## Stated exercise
Starting with the line that contains "This screenshot has" and continuing to the end of the lines, switch "Open" to "Expand", leave everything else unchanged, and leave the pictures out.

** start of Entries shown **

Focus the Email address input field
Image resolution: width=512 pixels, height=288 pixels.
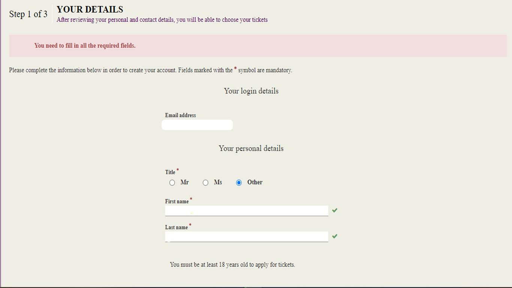(x=197, y=125)
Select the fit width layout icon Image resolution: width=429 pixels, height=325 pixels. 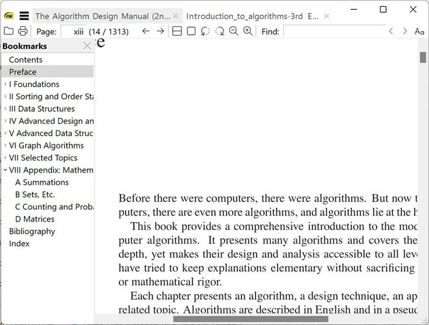tap(177, 31)
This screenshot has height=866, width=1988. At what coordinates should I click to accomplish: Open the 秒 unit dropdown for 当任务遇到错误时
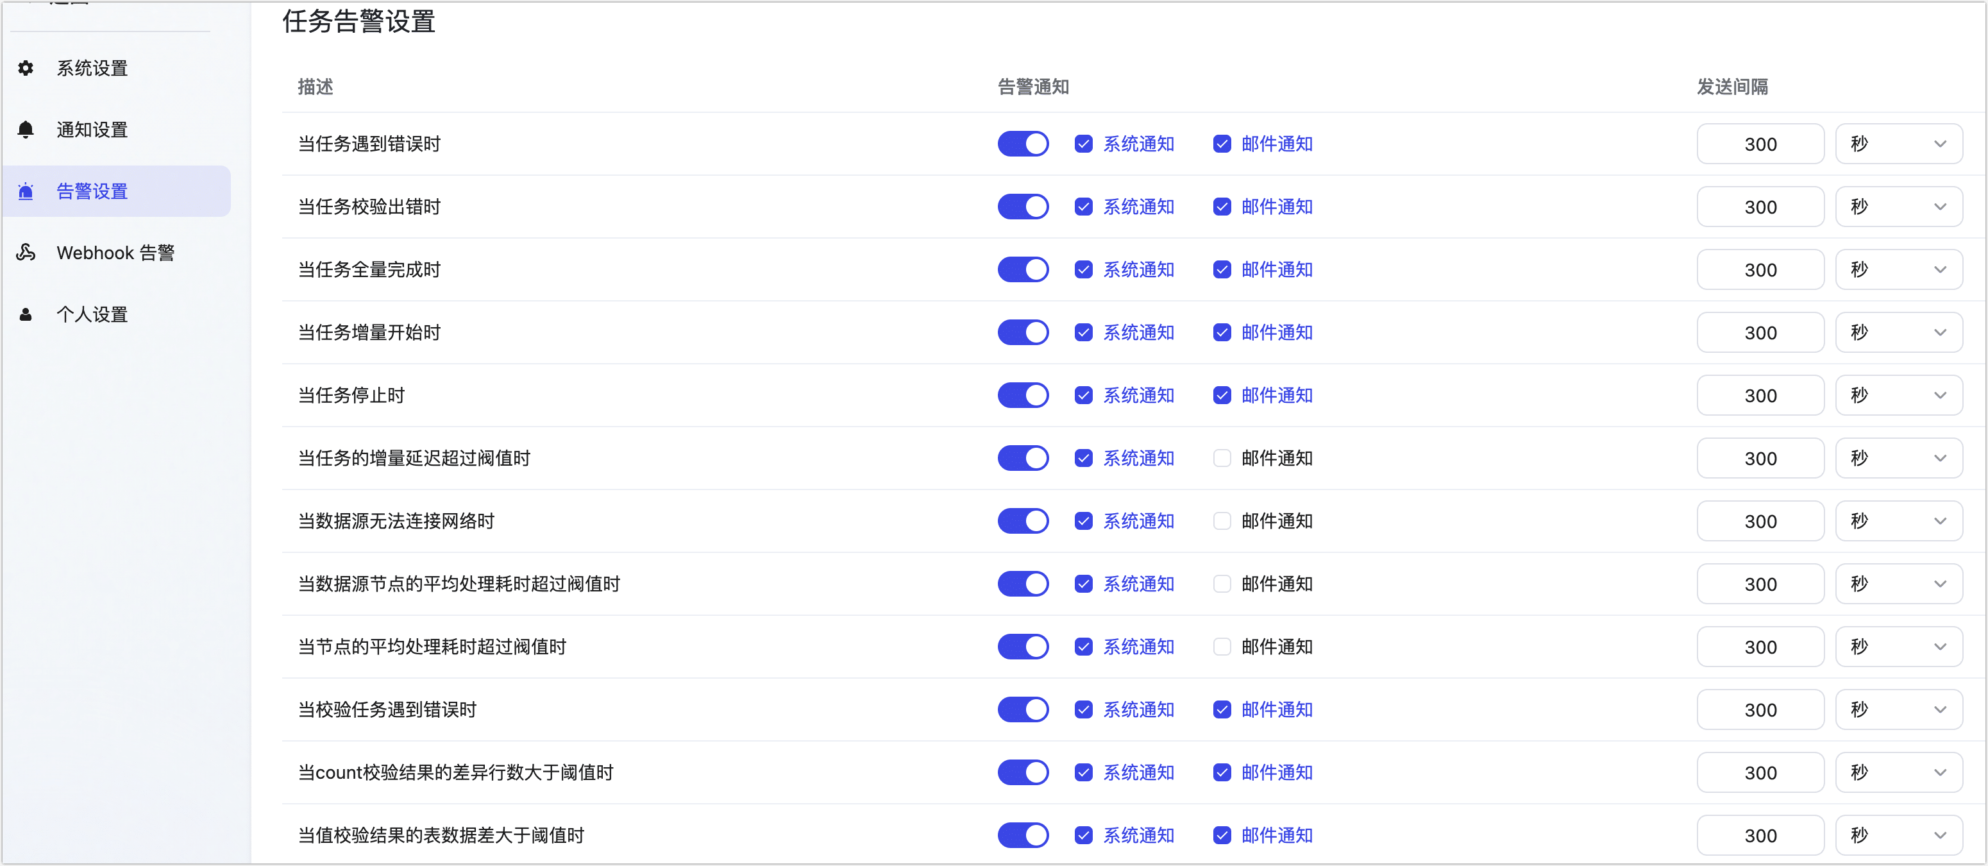click(x=1898, y=144)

** end of Entries shown **

## Answer
This screenshot has height=866, width=1988. At what coordinates should I click to accomplish: Expand the 秒 unit dropdown for 当任务遇到错误时
click(x=1898, y=144)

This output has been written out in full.